[Work request] Repeat nothing but the lines below running from the one containing "Viewport: 855px width, 633px height." to the one containing "Select Standalone or". Keep both end lines.
+++ Supplied entries +++
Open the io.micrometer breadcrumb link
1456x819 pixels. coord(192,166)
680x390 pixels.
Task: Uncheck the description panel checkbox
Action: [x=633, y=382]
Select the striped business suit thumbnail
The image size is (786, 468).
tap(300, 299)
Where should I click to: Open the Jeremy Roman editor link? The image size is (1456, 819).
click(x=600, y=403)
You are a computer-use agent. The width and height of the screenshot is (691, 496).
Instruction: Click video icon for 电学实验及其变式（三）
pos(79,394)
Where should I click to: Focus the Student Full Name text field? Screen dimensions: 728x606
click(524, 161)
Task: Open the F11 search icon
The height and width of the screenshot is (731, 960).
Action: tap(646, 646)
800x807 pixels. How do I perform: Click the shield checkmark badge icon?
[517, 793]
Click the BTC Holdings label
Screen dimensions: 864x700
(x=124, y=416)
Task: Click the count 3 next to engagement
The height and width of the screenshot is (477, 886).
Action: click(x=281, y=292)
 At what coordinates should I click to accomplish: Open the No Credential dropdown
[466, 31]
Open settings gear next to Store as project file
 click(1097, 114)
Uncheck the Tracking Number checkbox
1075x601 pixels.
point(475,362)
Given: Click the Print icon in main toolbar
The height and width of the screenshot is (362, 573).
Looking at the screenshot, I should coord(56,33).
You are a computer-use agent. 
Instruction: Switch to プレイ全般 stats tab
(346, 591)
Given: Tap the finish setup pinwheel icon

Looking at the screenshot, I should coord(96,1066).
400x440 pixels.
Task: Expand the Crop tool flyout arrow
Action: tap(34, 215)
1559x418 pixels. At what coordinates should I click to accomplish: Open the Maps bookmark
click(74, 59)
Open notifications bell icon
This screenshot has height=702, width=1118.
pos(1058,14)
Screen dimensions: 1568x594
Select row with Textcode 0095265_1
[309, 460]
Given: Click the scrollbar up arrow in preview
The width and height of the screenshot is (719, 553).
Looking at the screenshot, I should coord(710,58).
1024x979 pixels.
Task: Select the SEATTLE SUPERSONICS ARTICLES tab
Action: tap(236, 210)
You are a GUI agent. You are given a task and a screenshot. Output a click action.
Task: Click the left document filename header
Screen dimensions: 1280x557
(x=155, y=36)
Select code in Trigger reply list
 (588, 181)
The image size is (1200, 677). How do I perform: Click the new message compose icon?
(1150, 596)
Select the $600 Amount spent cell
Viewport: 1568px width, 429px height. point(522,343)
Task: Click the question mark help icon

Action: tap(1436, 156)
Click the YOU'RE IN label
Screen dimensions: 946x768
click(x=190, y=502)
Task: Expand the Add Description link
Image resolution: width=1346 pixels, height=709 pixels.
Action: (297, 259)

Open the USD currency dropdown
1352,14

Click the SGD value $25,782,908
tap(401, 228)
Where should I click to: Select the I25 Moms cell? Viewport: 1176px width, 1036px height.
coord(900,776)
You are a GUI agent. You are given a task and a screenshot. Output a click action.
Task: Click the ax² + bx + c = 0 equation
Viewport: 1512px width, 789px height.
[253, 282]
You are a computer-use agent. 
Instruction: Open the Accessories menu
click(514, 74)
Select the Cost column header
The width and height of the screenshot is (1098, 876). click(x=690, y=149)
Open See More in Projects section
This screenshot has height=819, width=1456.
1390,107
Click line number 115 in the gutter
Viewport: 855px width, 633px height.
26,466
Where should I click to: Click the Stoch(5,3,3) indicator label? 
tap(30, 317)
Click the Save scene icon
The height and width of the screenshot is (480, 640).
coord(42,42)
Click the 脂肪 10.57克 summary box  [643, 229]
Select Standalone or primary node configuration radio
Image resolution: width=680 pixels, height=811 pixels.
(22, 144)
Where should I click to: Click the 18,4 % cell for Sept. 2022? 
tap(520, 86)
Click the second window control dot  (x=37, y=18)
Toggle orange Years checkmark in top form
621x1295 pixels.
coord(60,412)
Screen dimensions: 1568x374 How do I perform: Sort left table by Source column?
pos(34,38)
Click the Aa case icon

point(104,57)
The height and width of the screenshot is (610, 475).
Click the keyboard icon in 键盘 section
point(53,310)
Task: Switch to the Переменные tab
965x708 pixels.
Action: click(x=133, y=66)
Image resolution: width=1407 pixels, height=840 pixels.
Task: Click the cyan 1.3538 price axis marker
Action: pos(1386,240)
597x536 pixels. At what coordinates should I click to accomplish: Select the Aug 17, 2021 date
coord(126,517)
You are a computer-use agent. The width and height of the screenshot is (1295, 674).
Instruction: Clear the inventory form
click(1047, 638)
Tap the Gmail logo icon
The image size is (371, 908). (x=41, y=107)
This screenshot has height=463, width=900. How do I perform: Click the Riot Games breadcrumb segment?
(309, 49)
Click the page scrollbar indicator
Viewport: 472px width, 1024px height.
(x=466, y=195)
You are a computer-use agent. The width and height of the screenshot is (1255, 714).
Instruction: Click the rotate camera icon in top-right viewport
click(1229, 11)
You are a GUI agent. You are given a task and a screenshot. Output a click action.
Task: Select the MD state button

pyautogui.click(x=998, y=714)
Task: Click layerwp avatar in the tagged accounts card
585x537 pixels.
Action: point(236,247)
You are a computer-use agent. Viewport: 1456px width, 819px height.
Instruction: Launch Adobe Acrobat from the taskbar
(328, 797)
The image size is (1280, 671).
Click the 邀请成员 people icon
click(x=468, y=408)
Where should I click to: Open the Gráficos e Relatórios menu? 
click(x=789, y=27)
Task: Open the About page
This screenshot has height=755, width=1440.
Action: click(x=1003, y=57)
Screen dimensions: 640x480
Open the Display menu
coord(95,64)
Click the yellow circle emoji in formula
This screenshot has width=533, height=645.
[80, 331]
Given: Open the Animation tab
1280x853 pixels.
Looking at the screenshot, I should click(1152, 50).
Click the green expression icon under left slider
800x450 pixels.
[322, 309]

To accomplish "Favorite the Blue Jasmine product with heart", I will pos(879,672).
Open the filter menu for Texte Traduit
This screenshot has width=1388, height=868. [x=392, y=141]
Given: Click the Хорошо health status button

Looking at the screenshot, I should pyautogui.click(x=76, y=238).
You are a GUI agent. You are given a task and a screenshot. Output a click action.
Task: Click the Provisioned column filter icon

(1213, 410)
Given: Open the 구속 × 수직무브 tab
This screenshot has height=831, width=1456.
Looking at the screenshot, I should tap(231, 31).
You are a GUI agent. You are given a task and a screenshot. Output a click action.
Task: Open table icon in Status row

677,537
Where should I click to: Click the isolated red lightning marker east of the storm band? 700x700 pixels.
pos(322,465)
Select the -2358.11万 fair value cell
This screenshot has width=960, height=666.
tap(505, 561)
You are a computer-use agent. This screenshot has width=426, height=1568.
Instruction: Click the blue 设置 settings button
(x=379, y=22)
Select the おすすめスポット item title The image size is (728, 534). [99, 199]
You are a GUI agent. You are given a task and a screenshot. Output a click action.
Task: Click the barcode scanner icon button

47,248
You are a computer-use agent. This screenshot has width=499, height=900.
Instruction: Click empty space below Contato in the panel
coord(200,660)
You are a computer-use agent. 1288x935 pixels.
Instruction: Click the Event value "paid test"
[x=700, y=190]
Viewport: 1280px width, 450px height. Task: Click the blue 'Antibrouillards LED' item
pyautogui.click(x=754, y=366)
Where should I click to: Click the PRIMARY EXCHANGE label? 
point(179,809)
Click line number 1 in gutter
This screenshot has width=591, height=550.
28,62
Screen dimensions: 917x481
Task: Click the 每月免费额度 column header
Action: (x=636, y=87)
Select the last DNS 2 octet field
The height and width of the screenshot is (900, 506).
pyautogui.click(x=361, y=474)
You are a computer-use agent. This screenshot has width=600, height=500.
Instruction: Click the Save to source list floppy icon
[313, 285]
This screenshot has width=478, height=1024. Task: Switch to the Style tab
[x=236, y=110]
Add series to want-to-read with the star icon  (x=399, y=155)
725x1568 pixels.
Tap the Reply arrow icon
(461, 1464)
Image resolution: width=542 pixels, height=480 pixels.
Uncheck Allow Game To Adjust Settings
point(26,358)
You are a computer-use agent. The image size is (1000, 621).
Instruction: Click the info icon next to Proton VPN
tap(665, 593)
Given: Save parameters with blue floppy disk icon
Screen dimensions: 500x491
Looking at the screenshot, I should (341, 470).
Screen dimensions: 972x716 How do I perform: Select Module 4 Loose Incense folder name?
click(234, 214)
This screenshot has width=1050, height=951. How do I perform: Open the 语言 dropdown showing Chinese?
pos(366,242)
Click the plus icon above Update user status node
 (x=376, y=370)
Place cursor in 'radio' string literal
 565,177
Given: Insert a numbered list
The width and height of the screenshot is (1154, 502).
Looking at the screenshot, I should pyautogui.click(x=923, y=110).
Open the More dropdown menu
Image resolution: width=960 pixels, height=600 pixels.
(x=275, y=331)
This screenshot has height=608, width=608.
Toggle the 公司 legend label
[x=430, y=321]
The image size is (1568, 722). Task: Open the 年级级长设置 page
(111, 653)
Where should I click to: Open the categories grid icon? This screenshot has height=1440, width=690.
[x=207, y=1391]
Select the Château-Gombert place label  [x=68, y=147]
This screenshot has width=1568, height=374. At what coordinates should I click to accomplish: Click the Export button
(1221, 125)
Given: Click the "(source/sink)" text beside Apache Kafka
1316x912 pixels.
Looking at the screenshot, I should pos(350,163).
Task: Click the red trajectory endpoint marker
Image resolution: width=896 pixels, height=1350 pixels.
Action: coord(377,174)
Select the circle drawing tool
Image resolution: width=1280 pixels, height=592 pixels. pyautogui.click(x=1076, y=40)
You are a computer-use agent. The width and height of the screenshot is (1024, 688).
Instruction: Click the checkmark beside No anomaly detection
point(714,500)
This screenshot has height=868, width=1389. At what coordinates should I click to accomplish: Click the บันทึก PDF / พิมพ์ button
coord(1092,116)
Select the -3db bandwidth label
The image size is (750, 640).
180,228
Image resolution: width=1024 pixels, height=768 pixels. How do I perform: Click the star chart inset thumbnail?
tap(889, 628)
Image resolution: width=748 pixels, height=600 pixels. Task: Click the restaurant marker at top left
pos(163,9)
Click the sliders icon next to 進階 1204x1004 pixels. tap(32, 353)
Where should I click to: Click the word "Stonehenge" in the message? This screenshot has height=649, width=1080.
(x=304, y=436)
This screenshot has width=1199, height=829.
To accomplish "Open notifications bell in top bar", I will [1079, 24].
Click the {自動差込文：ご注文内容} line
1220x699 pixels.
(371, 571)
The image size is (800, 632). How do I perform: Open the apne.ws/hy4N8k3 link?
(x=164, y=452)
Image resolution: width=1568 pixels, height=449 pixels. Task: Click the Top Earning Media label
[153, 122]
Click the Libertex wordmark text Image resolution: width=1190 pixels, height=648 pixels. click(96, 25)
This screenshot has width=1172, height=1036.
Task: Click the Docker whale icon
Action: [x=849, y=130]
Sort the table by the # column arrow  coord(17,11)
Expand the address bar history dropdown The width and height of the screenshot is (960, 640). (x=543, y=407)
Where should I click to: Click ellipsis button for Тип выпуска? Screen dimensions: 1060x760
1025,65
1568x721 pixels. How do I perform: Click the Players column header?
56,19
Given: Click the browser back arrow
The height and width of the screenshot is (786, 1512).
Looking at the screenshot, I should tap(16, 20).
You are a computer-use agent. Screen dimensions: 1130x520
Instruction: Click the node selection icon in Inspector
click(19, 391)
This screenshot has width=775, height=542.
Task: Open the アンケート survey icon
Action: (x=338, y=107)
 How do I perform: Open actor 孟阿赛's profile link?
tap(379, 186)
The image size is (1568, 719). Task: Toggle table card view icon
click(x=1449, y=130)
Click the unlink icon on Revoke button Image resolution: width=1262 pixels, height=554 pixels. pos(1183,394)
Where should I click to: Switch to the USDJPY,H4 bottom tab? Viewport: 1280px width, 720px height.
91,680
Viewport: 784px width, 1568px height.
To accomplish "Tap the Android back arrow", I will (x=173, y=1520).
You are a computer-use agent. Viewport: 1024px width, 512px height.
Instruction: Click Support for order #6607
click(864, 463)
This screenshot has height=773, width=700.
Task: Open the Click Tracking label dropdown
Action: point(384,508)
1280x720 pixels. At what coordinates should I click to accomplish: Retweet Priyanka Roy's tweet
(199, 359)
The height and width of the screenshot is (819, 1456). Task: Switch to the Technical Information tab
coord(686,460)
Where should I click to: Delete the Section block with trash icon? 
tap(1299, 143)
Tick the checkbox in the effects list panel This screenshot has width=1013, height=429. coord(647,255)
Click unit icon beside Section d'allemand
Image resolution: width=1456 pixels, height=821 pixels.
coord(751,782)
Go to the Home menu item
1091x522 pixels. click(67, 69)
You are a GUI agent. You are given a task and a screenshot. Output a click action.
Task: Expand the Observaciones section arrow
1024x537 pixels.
+++
[Result of this exercise]
Viewport: 855px width, 633px height.
26,466
Where should I click to: Click the Stoch(5,3,3) indicator label? 
tap(30, 317)
Click the Save scene icon
The height and width of the screenshot is (480, 640).
coord(42,42)
Click the 脂肪 10.57克 summary box  [643, 229]
Select Standalone or primary node configuration radio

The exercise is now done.